"Possibly," the railroad magnate spoke thoughtfully, "we'd better meet his terms. The damned outlaw has power up there and we stand to win—or lose—a little empire of wealth."

Henderson's closed fist fell softly but very firmly on the table. His tone was smooth and determined. "Please leave me in command for a while, Mr. Wallace. I mean to beat this highbinder at his own favorite game. If we yield to him he'll emasculate our profits. You gave me five years when we first discussed this thing. In that time I can accomplish it."

"Take seven if you need them. It's worth it."

Sitting in the smoking-car of the train that was transporting him again from civilization to "back of beyond," Jerry Henderson found himself absorbed in somewhat disquieting thoughts.
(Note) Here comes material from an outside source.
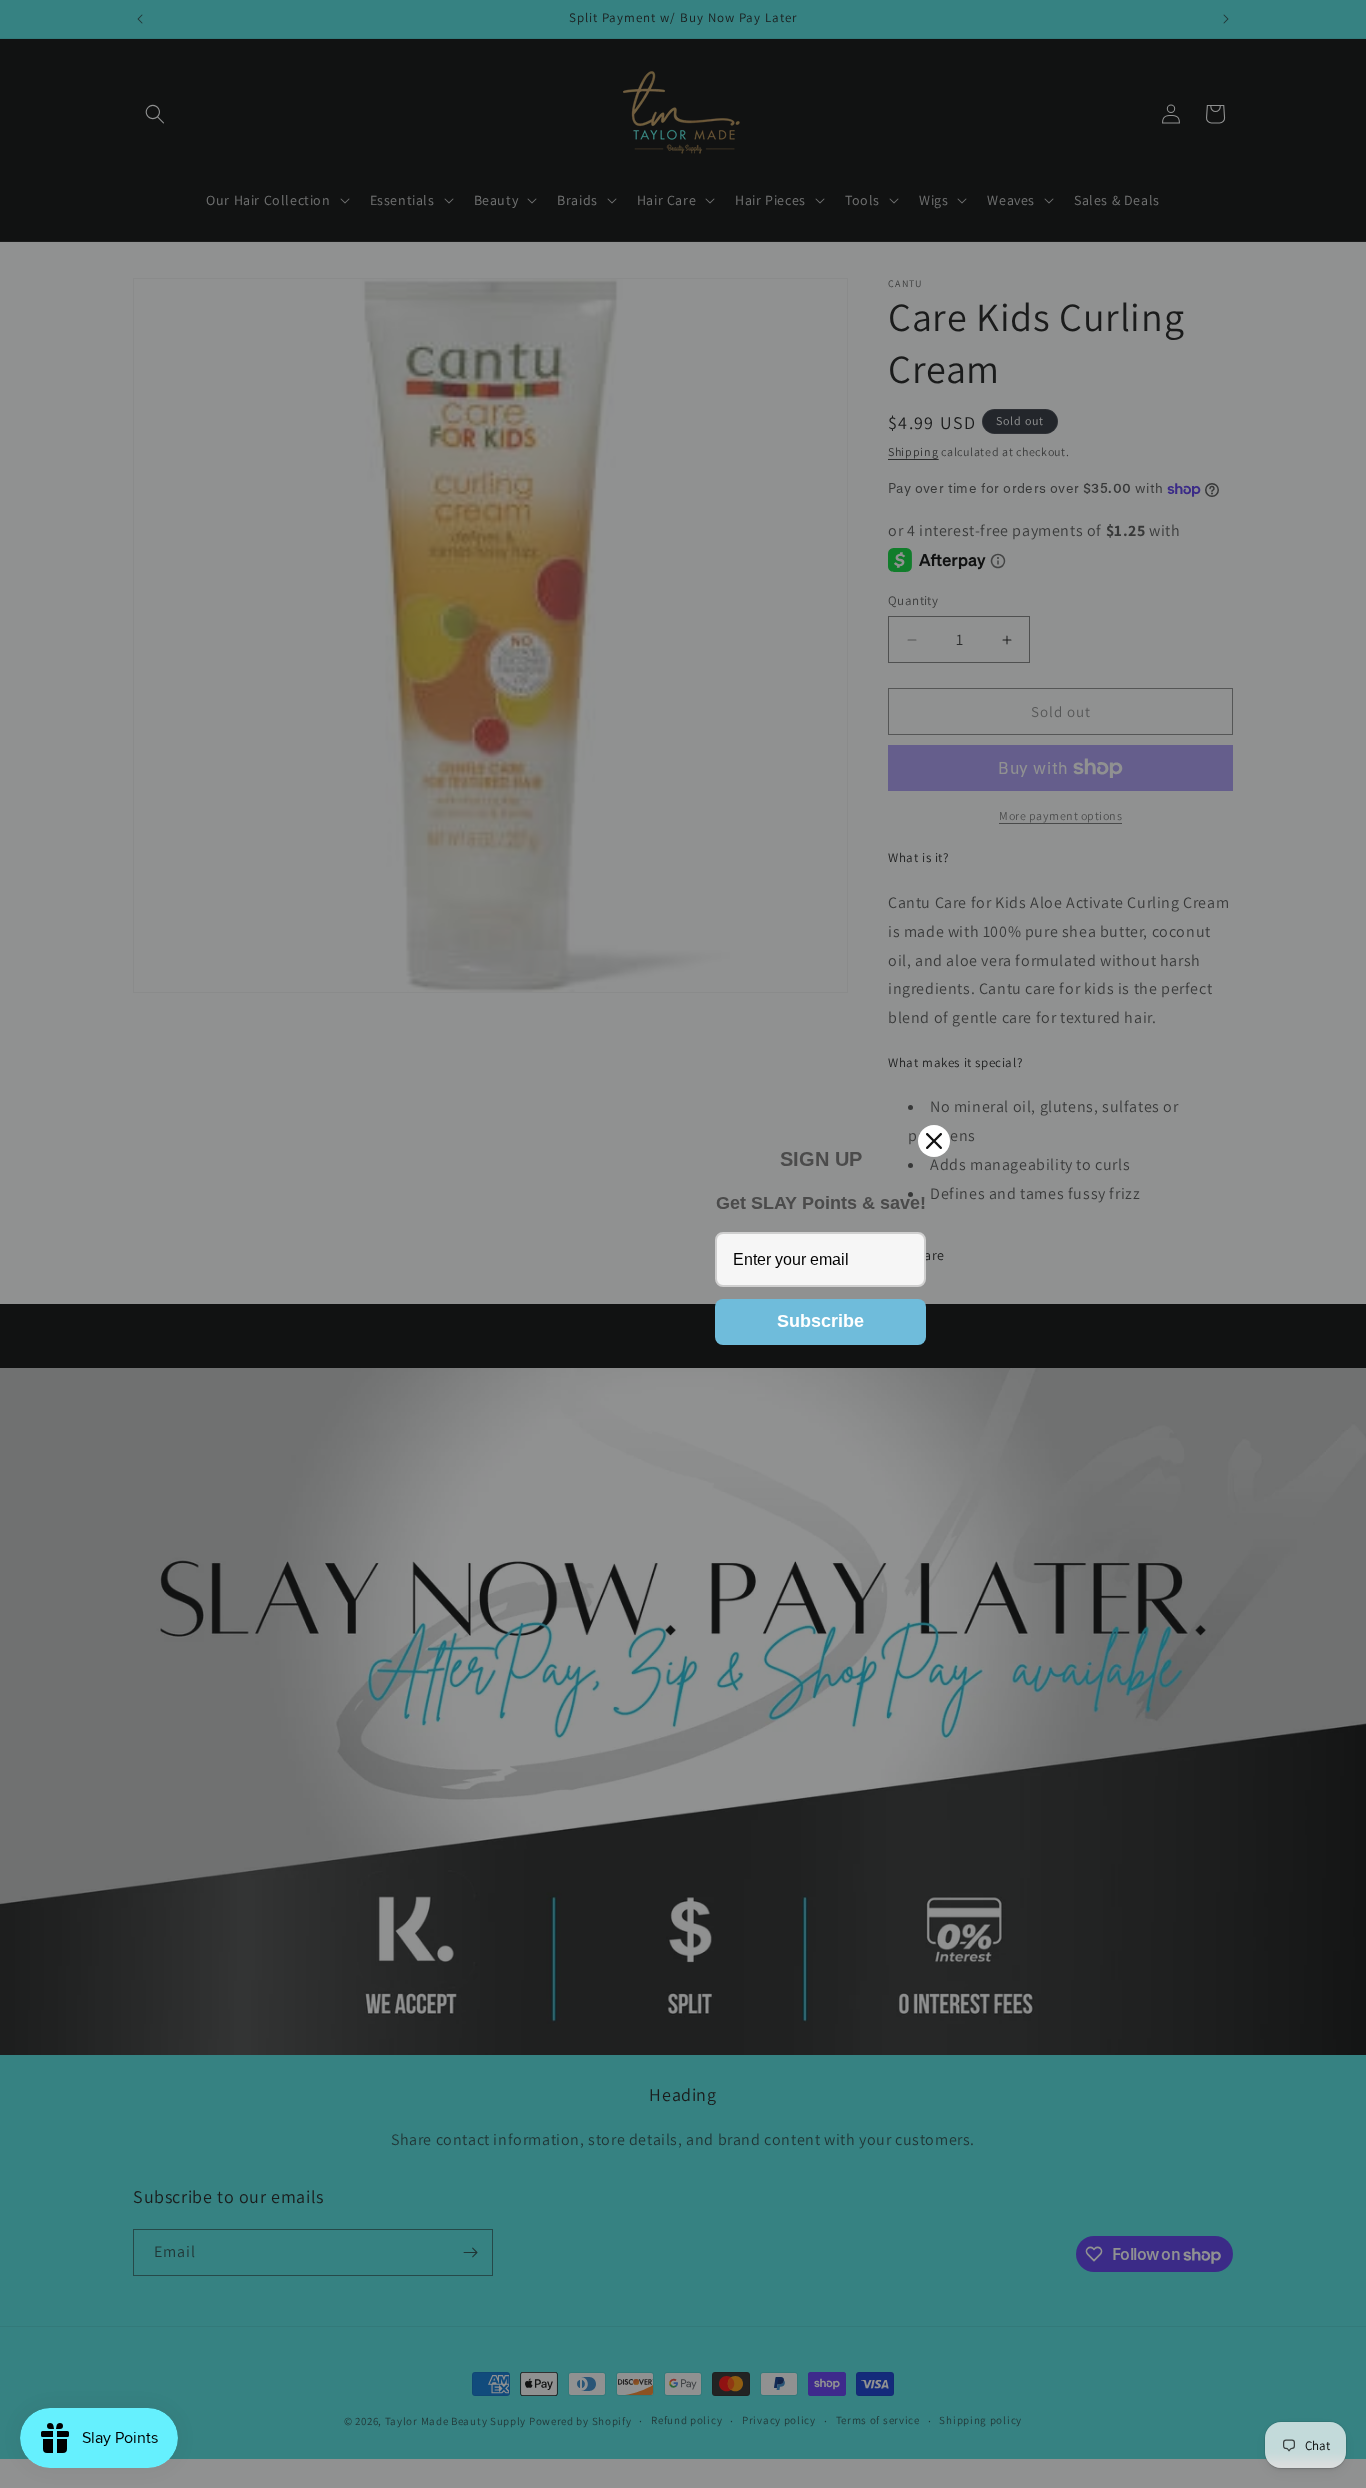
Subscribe (820, 1321)
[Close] (934, 1141)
He gazed out with a dulled admiration on the fertility of blue-grass farms where the land rolled with as smooth and gracious a swell as a woman's bosom. Always heretofore the Central Kentucky mansions with their colonial dignity and quiet air of pride had brought an eager appreciation to his thoughts—the tribute of one who worships an aristocracy based on wealth.

But now when he saw again the tangled underbrush and outcropping rock of the first foothills, something in him cried out, for the first time since boyhood, "I'm going home!" When the altitudes began to clamber into the loftiness of peaks, with wet streamers of cloud along their slopes, the feeling grew. The sight of an eagle circling far overhead almost excited him.

Jerry Henderson was a soldier of fortune, with Napoleonic dreams, and finance was his terrain of conquest. To its overweening ambition he had subordinated everything else. To that attainment he had pointed his whole training, cultivating himself not only in the practicalities of life but also in its refinements, until his bearing, his speech, his manners were possibly a shade too meticulously perfect; too impeccably starched.

Where other men had permitted themselves mild adventures in love and moderate indulgence in drink, he had set upon his conduct a rigid censorship.

His heart, like his conduct, had been severely schooled, for upon marriage, as upon all else, he looked with an opportunist's eye.

His wife must come as an ally, strengthening his position socially and financially. She must be a lady of the old aristocracy, bringing to his house cultivated charm and the power of wealth. She must be fitted, when he took his place among the financially elect, to reign with him.